El sentimiento de pérdida, la psicosis colectiva y el estrés postraumático son algunas de las consecuencias.

Hace exactamente 32 años México quedó marcado por una cicatriz muy profunda que este día volvió a sentirte con el sismo o temblor de este 19 de septiembre de 2017 de 7.1 en la escala de Richter, que sacudió diversos puntos del país y ha vuelto a generar una gran tragedia.

El terremoto de 8.1 grados que se vivió en México en 1985 dejó secuelas psicológicas difíciles de superar: perder a uno o más seres queridos, perder la casa, quedar atrapado y luchar por sobrevivir debajo de los escombros, perder el trabajo, la tranquilidad, la estabilidad, empezar de cero y reinventarse una vida, eso y más es por lo que pasaron miles de personas en este sismo de 2017.

La ciudad cambió y sus habitantes con ella, a partir del 19 de septiembre de 1985, en la Ciudad de México ningún temblor se vive igual. Una de las principales consecuencias psicológicas que se reportó de forma casi inmediata fue la psicosis colectiva, especialmente después del par de sismos y sus réplicas sucedidos el día de hoy.

Los capitalinos se volcaron a ayudar, a donar ropa y comida, a tomar pico y pala para ir como voluntario, a sacar gente de los escombros y a deambular por una ciudad derruida: unidades habitacionales, centros de trabajo y hospitales, ya no existían más. El estadio de beisbol que se ubicaba en la Avenida Cuauhtémoc y Obrero Mundial en la Colonia Narvarte, hoy convertido en un Centro Comercial, se improvisó como morgue.

Las cifras oficiales señalan que hubo más de 33 mil damnificados, la gran mayoría, cerca de 20 mil se acomodaron en albergues distribuidos en 13 delegaciones, principalmente en Cuauhtémoc y Venustiano Carranza. A estos albergues llegaron brigadas de la coordinación de Psiquiatría y Salud Mental del Instituto Mexicano del Seguro Social, para atender a los afectados.

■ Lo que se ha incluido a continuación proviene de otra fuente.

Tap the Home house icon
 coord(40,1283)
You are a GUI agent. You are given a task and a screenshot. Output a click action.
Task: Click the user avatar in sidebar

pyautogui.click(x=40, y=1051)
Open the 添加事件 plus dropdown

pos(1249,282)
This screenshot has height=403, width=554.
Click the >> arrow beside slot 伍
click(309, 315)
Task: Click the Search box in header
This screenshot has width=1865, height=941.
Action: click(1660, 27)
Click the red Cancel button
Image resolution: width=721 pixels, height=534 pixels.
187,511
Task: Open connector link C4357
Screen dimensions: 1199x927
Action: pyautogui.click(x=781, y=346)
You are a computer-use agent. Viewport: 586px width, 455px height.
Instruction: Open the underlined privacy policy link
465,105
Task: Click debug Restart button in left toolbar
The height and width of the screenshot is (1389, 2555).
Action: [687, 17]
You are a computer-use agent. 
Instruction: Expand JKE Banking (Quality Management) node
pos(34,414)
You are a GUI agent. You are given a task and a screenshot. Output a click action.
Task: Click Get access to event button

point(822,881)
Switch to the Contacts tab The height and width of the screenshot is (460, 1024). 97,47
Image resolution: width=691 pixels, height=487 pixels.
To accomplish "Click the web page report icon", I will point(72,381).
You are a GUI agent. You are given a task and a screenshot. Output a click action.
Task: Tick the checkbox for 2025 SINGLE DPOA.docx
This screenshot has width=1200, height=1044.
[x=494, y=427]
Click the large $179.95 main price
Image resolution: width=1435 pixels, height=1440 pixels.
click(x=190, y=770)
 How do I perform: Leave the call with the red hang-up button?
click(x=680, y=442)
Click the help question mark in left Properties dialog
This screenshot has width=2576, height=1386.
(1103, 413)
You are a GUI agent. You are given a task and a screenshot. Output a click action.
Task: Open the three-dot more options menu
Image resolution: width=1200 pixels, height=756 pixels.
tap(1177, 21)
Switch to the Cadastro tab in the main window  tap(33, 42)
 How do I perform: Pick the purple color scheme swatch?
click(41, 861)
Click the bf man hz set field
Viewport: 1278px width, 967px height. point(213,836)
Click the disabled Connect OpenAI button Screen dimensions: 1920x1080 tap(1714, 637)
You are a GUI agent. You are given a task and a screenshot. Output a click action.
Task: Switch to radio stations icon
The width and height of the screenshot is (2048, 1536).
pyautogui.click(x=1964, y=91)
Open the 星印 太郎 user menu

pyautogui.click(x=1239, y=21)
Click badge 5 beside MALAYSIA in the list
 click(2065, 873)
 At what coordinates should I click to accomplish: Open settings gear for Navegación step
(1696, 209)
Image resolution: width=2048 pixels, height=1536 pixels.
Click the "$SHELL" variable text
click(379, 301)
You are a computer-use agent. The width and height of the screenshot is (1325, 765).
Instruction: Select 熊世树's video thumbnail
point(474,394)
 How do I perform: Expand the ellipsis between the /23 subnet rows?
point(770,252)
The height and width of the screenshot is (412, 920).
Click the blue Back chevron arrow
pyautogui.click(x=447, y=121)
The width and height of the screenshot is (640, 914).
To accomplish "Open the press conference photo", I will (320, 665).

Más de 10 mil personas murieron, más de 50 mil perdieron sus hogares y casi 200 mil se quedaron sin empleo, así que estrés y depresión empezaron a aparecer, además de crisis nerviosas, irritabilidad exagerada, miedo, agotamiento, angustia y ansiedad.

De esta circunstancia nadie se salva según recopilan Beatriz Peña Barba, José Luis Torres, Miriam Prawda y Guadalupe Pérez en el trabajo “Efectos causados por los sismos de 1985 en estudiantes de medicina”.

En el documento explican que una vez terminadas las labores de rescate, se esperaba que la gente iba a tomar conciencia plena de las pérdidas sufridas y se agudizarían sentimientos como la desesperación, impotencia, tristeza y depresión, además de los casos de duelo patológico o mal elaborado.

Etapas psicológicas tras un sismo

Ante un desastre natural, explican en el estudio, las personas pasan por varias etapas:

Reacción inicial.- Individualmente se pasa por un estado transitorio de choque psicológico. La duración de esta fase depende de la personalidad del sujeto, sus experiencias previas, su estatus social y cultural.

A nivel colectivo, la gente actúa en busca de protección para sí misma, es frecuente que aflore el sentimiento de solidaridad.

Segunda fase.- De uno a seis meses después, al hacer un balance de lo vivido, predominan sentimientos de impotencia, depresión, ensimismamiento, resentimiento o sentimiento de culpabilidad por ser superviviente o no damnificado.

Última fase.- Siete meses a tres años después, se logra la recuperación de la fortaleza. Se asimila la experiencia traumática o aparecen complicaciones psicopatológicas.